Critères:  fh fagée extracon bizarre campagne amour humilié(e) vengeance nonéro mélo sorcelleri -fantastiq -amourdram
Auteur : Musea      Envoi mini-message

Série : Les sorcières de Saint Amant

Chapitre 05
Complot et secrets

Décidément, la magie a du bon, pensa Marthe Rougier en soulevant le rideau de la fenêtre de sa cuisine et en apercevant la longue voiture noire du château se garer devant sa porte. La vieille femme venait de terminer un rituel pour contacter son filleul et voilà que le chauffeur de la mère de ce dernier venait la chercher. Elle ouvrit la porte avant même qu’il frappe et sourit en l’écoutant :



L’homme s’inclina et attendit près du véhicule. Il n’aimait pas cette vieille femme dont il soupçonnait la méchanceté et la haine depuis longtemps. Mais sa patronne, depuis son veuvage, semblait la tenir en haute estime. Alors, aussi souvent qu’elle l’exigeait, Germain venait chercher Marthe Rougier pour la conduire au château.
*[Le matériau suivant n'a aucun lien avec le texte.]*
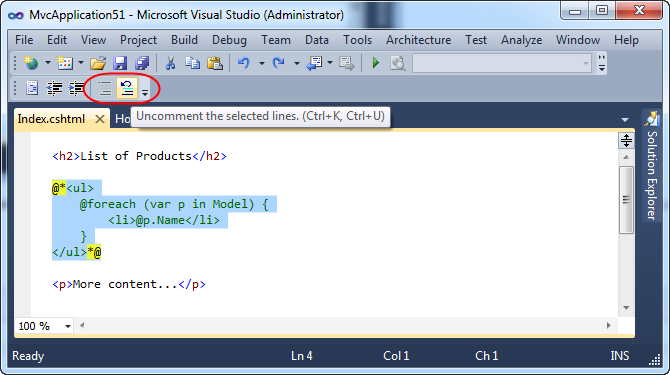Viewport: 670px width, 375px height.
Task: Click the Comment out selected lines icon
Action: click(x=105, y=88)
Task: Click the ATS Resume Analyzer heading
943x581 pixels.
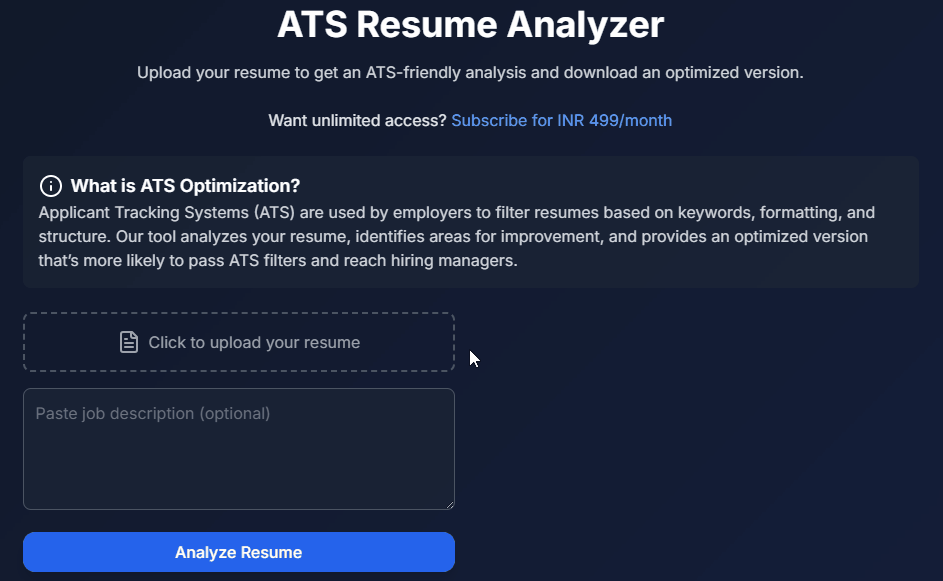Action: click(471, 25)
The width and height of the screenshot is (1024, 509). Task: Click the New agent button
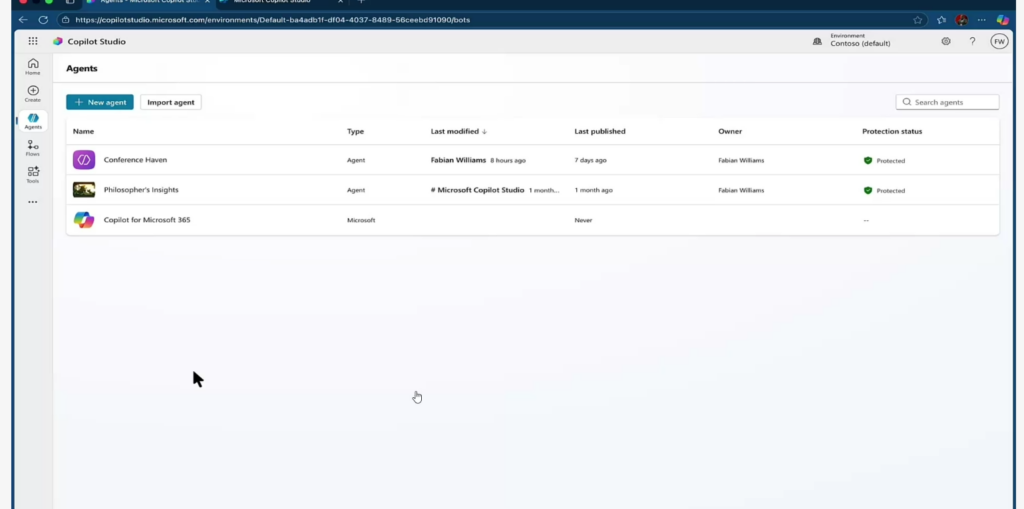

Il lui ouvrit la porte arrière de l’automobile, attendit qu’elle soit installée confortablement et referma la porte sur elle. Puis il démarra. Madame la comtesse avait précisé que le dîner serait servi à vingt heures. Il s’agissait de ne pas être en retard. Le château des Desgranges n’était qu’à deux kilomètres de Saint-Amant. Château était un bien grand mot car en fait, plus que d’une noble demeure, il s’agissait d’une maison bourgeoise construite à la fin du siècle précédent par le grand-père de l’actuel héritier. Mais la plupart des gens du pays, au regard de ceux qui y vivaient l’appelaient « le château ». Et Marthe n’était pas peu fière d’y être régulièrement admise.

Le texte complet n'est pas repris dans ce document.